Summer’s arrived with a week of terrible storms in the Sydney area.
Here in the mountains, this pattern forms a daily ritual: bright, humid mornings that fuel the growth of giant cumulonimbus clouds. These clouds rumble incessantly from early lunch-time, obscuring the sky as they build in strength and spew torrents of rain before barrelling down either side of the mountain towards sea-level. There, the rising heat of the coast or inland plain only increases the storm’s ferocity: they become electrically charged monsters unleashing thousands of lightning strikes.
…by late afternoon ends up as this in Sydney…
And then it continues again all night!
We’ve clocked over 20cm/8″ of rain in 7 days and all of it Nitrogen-rich; refreshing the garden. In some cases, spring flowering plants have had a second flush, and in other, summer plants are blooming very early.
The Weeping Bottlebrush (Callistemon viminalis – hardy to USDA zone 8 if given a sheltered spot) has started its summer display very early:
Here it can be seen next to Rhododendron ponticum: it’s unusual to see these flower at the same time. Hopefully it should continue to produce flowers between now and April.
Incidentally, I love the golden flush of the new growth on the Himalayan Cedar, Cedrus deodara ‘Aurea’, which features in every one of the pictures of my house. It is one of three large golden varieties of conifer planted on the property when the house was built- I am grateful for the afternoon shade it provides (even if the needles are a pain to clear from the gutters)!
The climbing rose, ‘Pierre de Ronsard’ is weighed down by heavy blooms. Though these have lost their pink blush that featured in my early spring post:
It isn’t of concern, as the cream is equally delightful.
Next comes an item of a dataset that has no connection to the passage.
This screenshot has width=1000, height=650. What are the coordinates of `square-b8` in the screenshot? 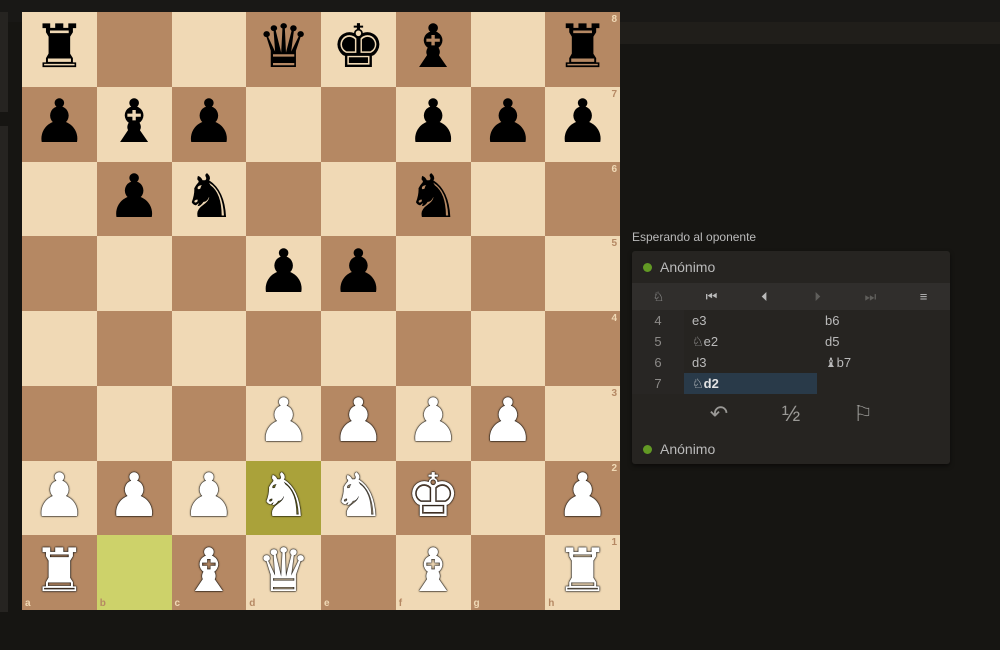 It's located at (134, 50).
The rain and storms have meant some of the azaleas have already had a second flush. This is a White Indica in front of Rhododendron ‘President Roosevelt’:
While Azaleas spot flowering isn’t unusual, you can see how the combination of summer sun/rain have burnt the edges of the petals.
A little Aquilegia vulgaris ‘White Barlow’ makes a dainty combination with the Oak-leaf Hydrangea and Osteospermum ‘Lemon Power’
This is but a fleeting combination. Soon the Aquilegia and Osteospermum will go over and the foxglove will open in shades of strawberry (which will still work with the hydrangea). Then of course, in seasons to come, the Oak-leaf hydrangea will fill this entire space and obscure the fence line.
Lastly, an update showing some of the cuttings taken last summer-winter that have started to perform.
This one is Kolkwitzia amabilis.
Known as the Chinese Beauty Bush, this will be a spectacularly graceful, arching shrub in a few years’ time:
Deutzia x hybrida ‘Magicien’ has also flowered and is putting on strong growth since being struck last summer. Here it is given some afternoon shade by the Lupins which is actually beneficial while the cutting establishes itself. As I have light free draining soil, I often place cuttings straight into the ground to root:
I love the dual pink and white stripes!
And lastly, the cutting of the Tree Dahlia, Dahlia Imperialis, I took in June has started to give some reasonable growth. It was taller a week ago, but sadly the strong central leader received tip-pruning courtesy of a slug 😦
The slug’s feast won’t do lasting damage. Even though plant is a quick grower and this is a warm, sheltered spot in front of a sunny fence, I’m not expecting any flowers until autumn 2016…so that’s forward planning!